Crociata transgenica contro gli affamati


Silvia Ribeiro

La Crociata Nazionale contro la Fame, significativo programma del governo, non ha nulla a che vedere con il mettere fine alla fame, né di prestare attenzione o di modificarne le sue cause, ma ha molto di una crociata. Ora gli “infedeli” sono indigeni e contadini che commettono il peccato di avere una propria cultura, di praticare e difendere le proprie forme di organizzazione, di produzione, di vita, di lotta. Bisogna convertirli con la forza alla “modernità”: cibo di poco valore, bibite imbottigliate, e se insistono a voler continuare a coltivare, al posto delle elemosine, che siano transgenici. Tutto sviluppato con la creazione di “consigli comunitari” e aiuti selettivi, per assicurare voti e promuovere lo scontro dentro e tra le comunità.

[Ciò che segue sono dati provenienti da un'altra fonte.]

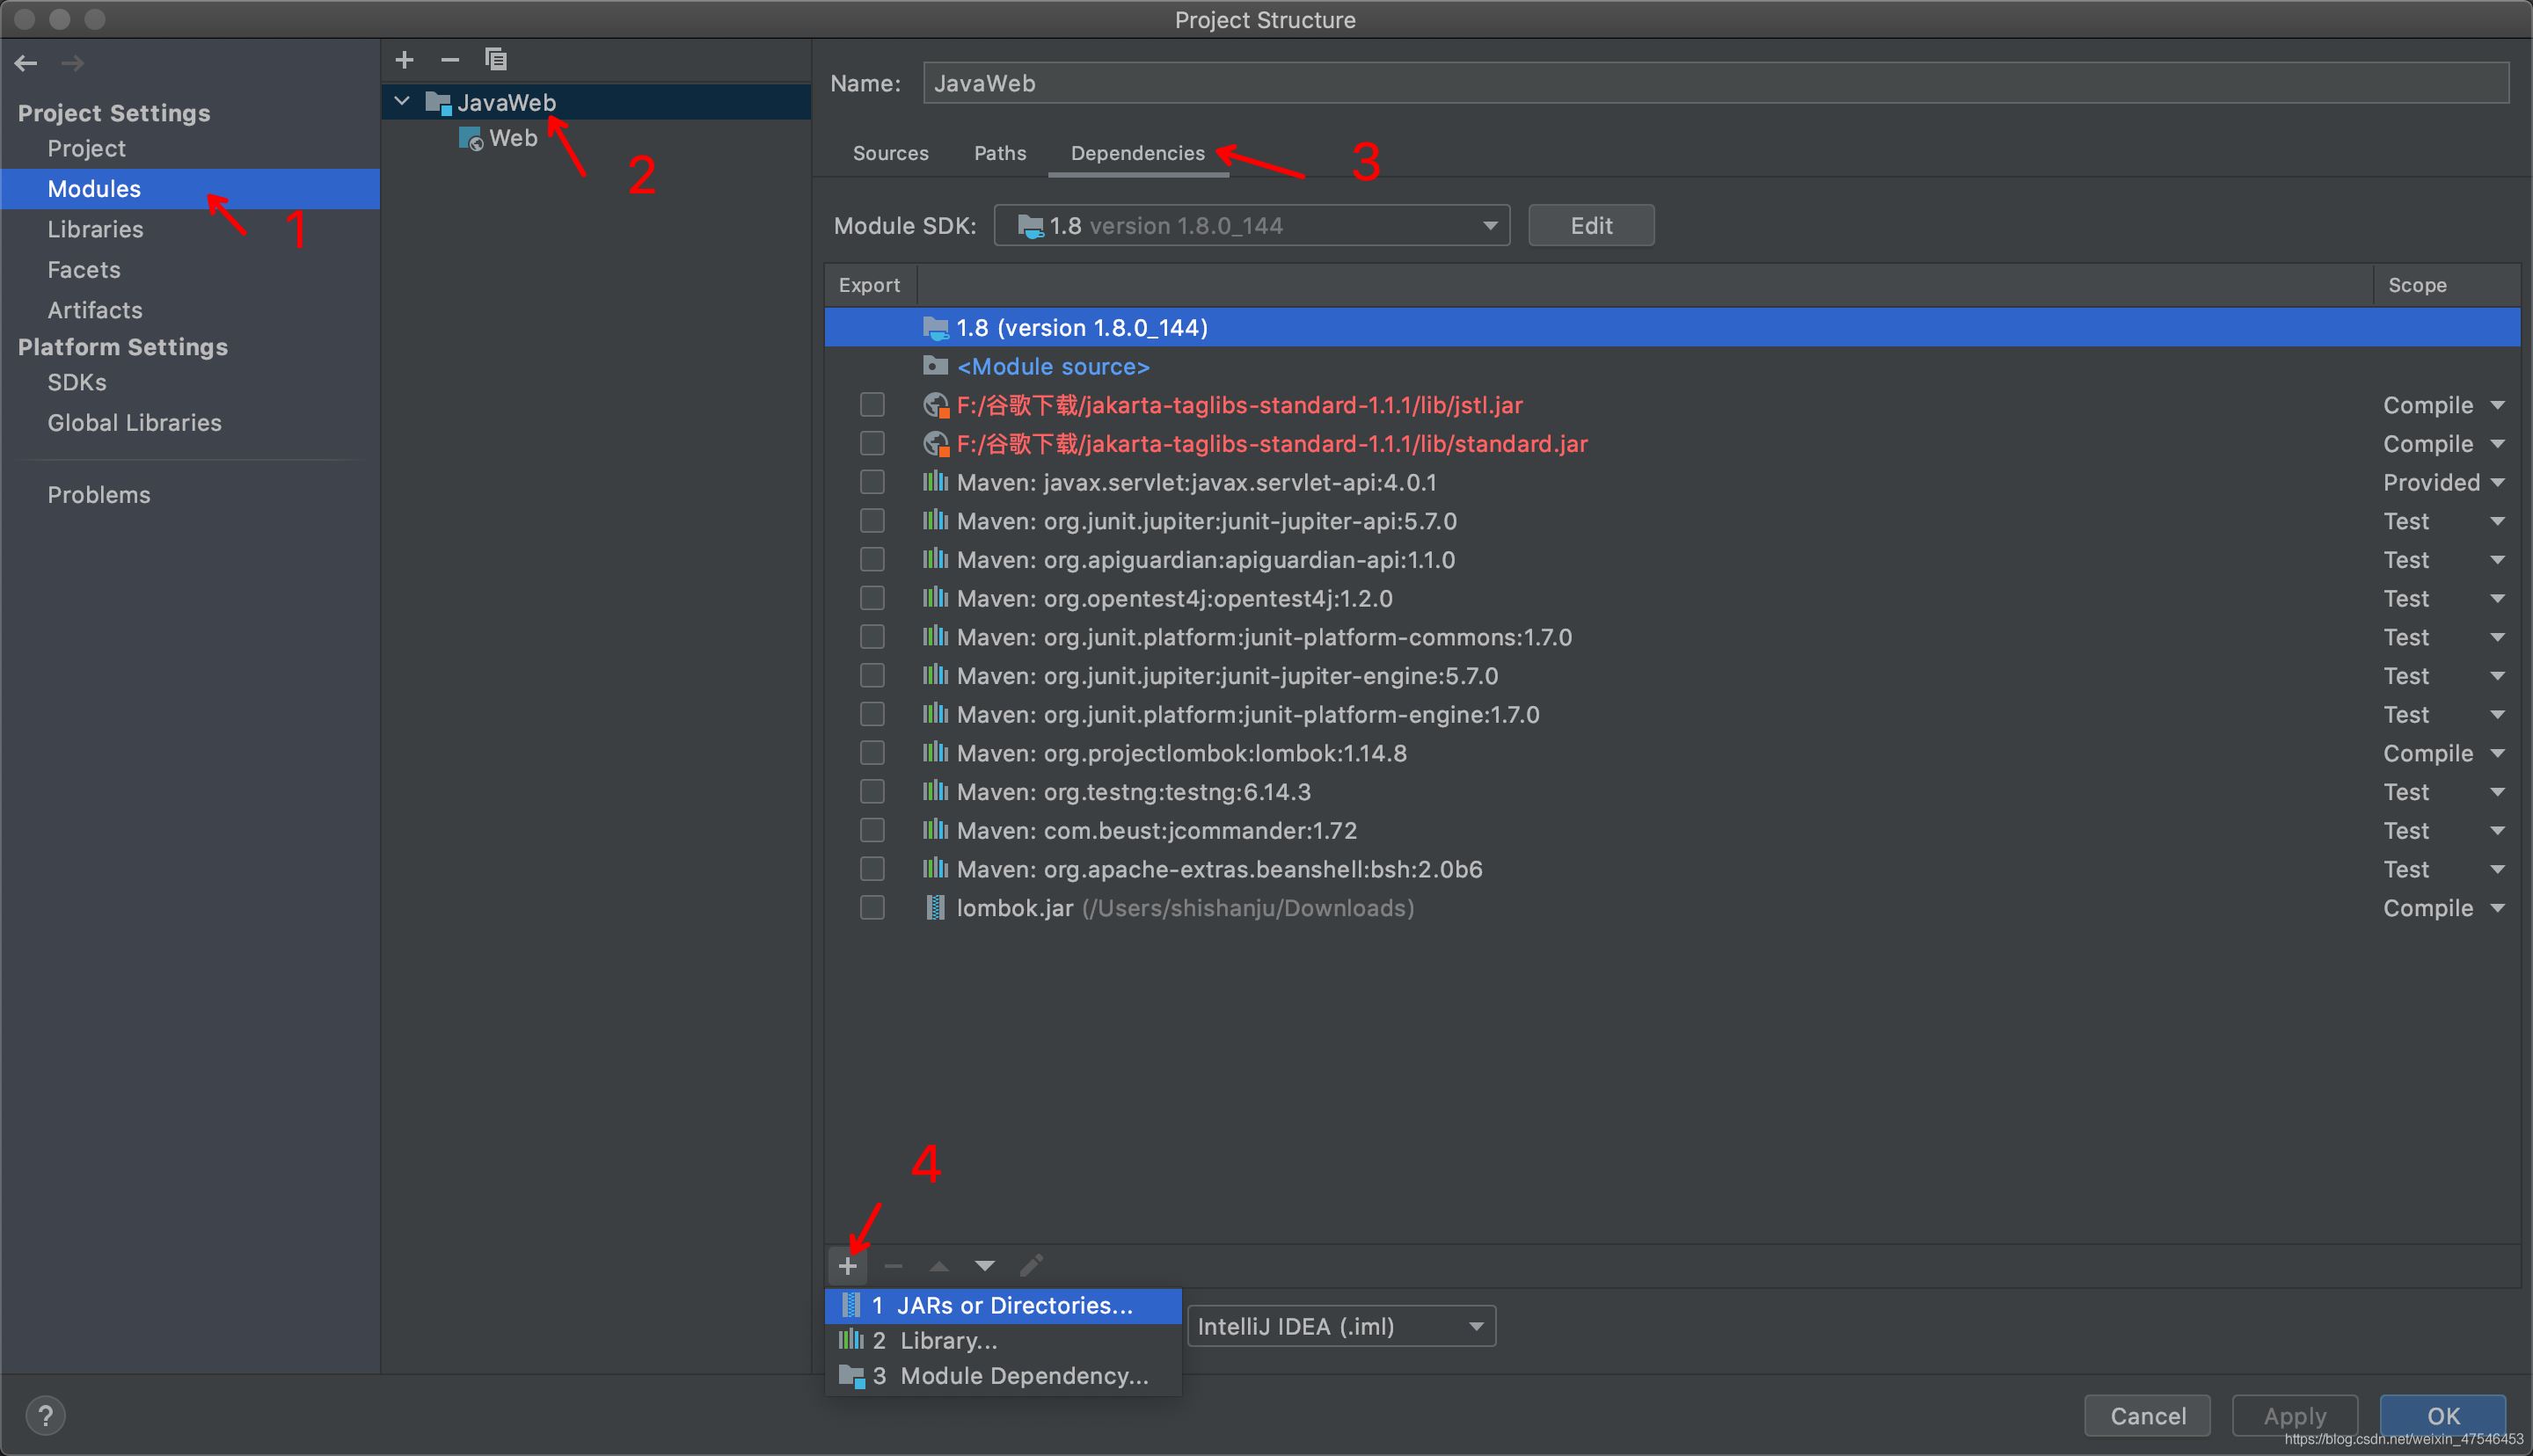Screen dimensions: 2533x1456
Task: Click the remove module minus icon
Action: tap(449, 59)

È paradigmatica l’associazione a questa Crociata delle transnazionali del cibo spazzatura Nestlé e Pepsico. Occupano il primo ed il secondo posto come le transnazionali più grandi del pianeta nella trasformazione di alimenti e bevande, ambedue ampiamente conosciute per fornire al mondo abbondanti fonti di denutrizione, obesità, diabete e per promuovere di solito le cattive abitudini alimentari, creando un enorme onere di spese pubbliche per la salute. In numerosi paesi la Nestlé è stata per più di due decenni nel mirino di un boicottaggio internazionale, per la sua aggressiva promozione di sostituti del latte materno, che provocavano una maggiore denutrizione e così collaborando all’aumento della mortalità infantile, soprattutto nei paesi più poveri. Per i dettagli, vedere il rapporto dell’International Baby Food Action Network, IBFAN, giustamente premiata per queste denunce con il Premio Nobel Alternativo.

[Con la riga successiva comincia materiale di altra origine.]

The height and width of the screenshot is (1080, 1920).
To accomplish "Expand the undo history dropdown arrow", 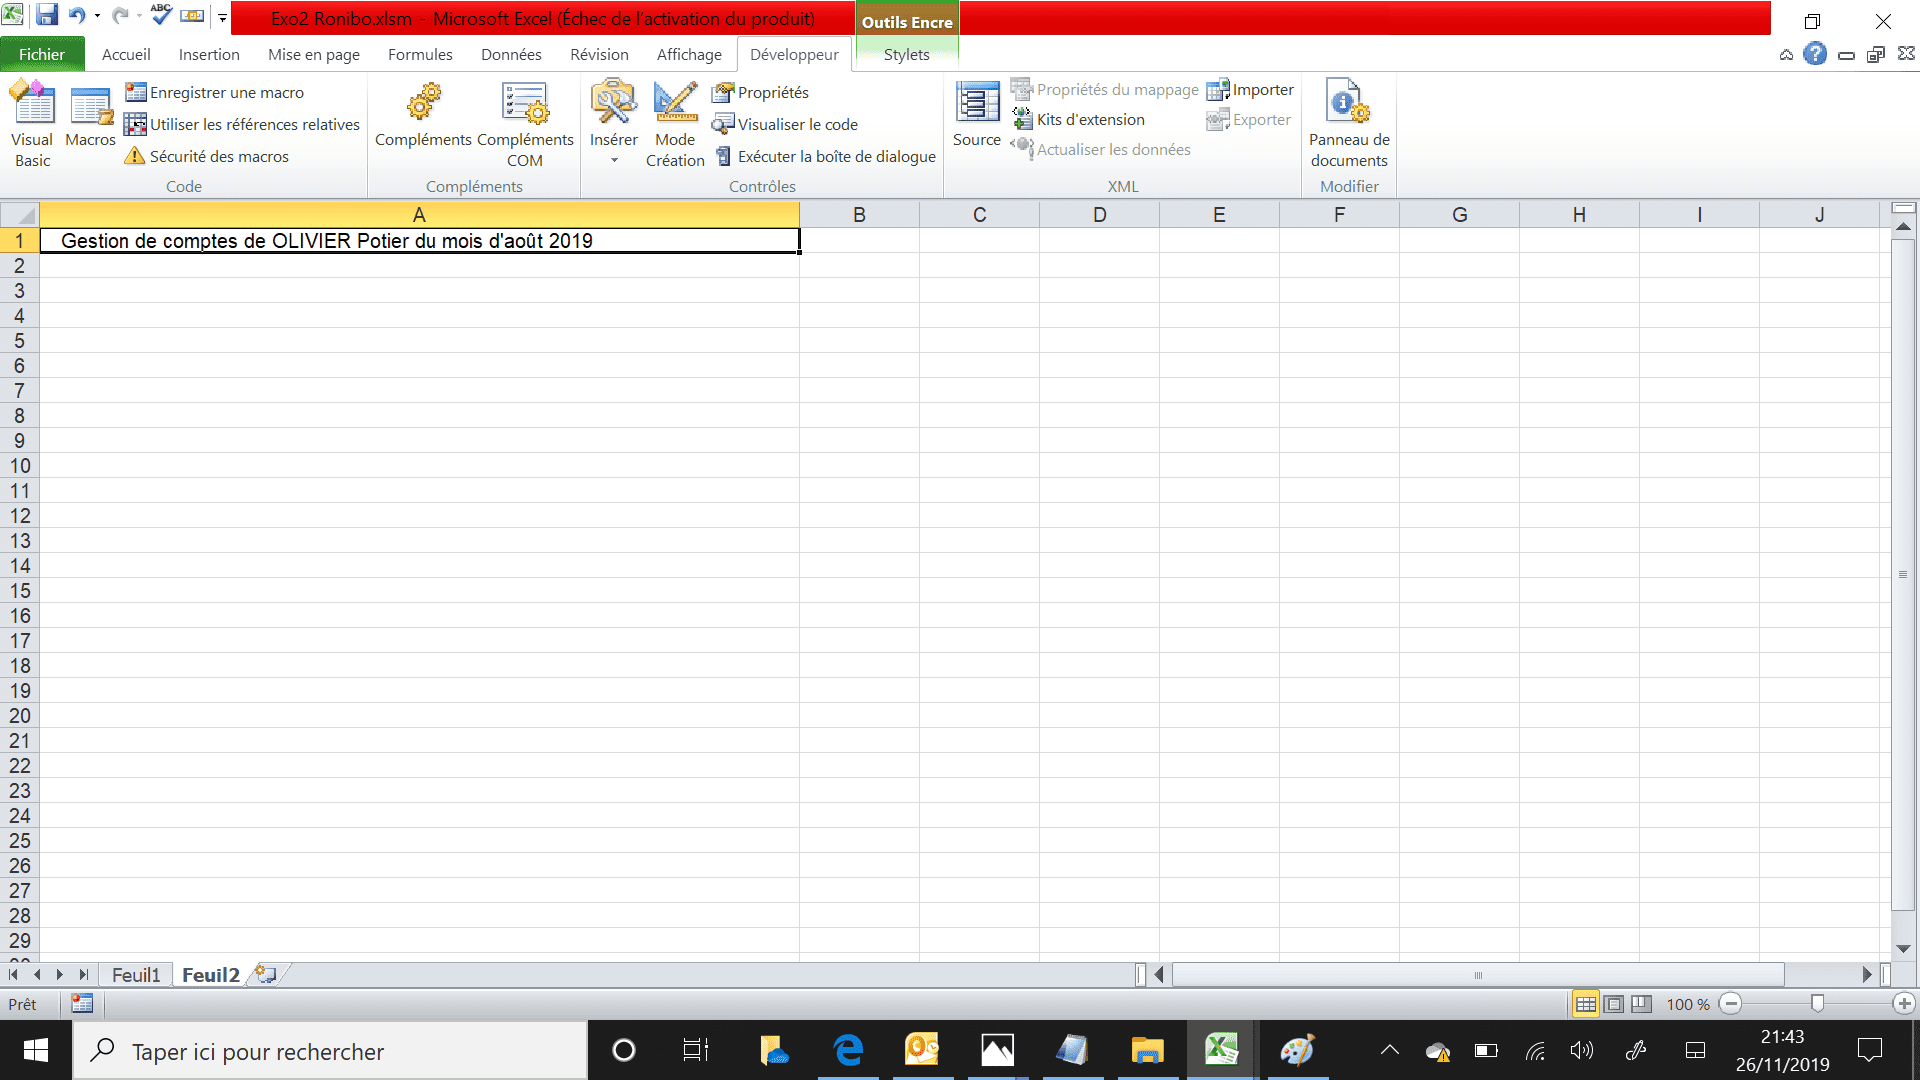I will point(97,16).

Diciamo che, parlando di denutrizione di bambini, la Nestlé è molto esperta. Per questo la Crociata le ha assegnato un programma di “educazione” di promotori, che la transnazionale addestrerà “sull’autoimpiego”. Traducendo: un piccolo esercito di 15 mila donne povere che facciano nei confronti del pubblico propaganda dei prodotti della transnazionale. Con ragione, la Nestlé ha chiamato il progetto “Il mio dolce affare”. Per completare gli effetti devastanti della Nestlé con i suoi sostituti del latte materno, la Pepsico distribuirà “biscotti nutritivi” (traduzione: industriali, con prodotti chimici, transgenici, conservanti, eccetera), destinati alle “donne incinte, nel periodo dell’allattamento e ai bambini con meno di cinque anni”.

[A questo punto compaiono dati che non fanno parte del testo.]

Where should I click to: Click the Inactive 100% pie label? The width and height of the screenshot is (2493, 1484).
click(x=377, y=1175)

Come se fosse una difesa, Rosario Robles, segreteria per lo sviluppo sociale, coordinatrice della Crociata, chiarisce che la Nestlé ha partecipato al programma Fame Zero in Brasile. Omette di aggiungere che la transnazionale è dovuto uscirne per le proteste della società brasiliana contro di essa. Queste due nefaste transnazionali sono appena la punta dell’iceberg: si annuncia anche la partecipazione della Walmart, il supermercato più grande del pianeta, la cui storia nera nel competere con la produzione nazionale, nell’eliminare i piccoli negozi, nell’abbassare i salari, nella discriminazione raziale e di genere e in molte altre condizioni per creare più fame, la qualificano ampiamente per questa Crociata. Molte altre compagnie del settore agroalimentare tengono d’occhio i profitti. Non c’è dubbio, la fame di profitti delle megaimprese sarà ben assistita da questo programma.

Robles esagera sul fatto che siamo in una società globalizzata e di libero mercato, per cui la partecipazione delle imprese “è determinante”. Di nuovo omette di dire che sono determinanti per scatenare e far continuare la crisi alimentare e sanitaria, la povertà rurale, l’emigrazione verso le città, attraverso l’appropriazione sempre più grande della catena agroalimentare, facilitata, come ora, dalle politiche governative. Catena che alla fine si propone di catturarci tutti, con la Monsanto in un vertice (semi e pesticidi) e Walmart sull’altro, e i cui anelli sono le grandi cerealicole come la Cargill e l’ADM e i trasformatori industriali di alimenti e bibite, come la Nestlé e la Pepsico.                                                                                                                                                                                                                                                                                                                                                                                                                                              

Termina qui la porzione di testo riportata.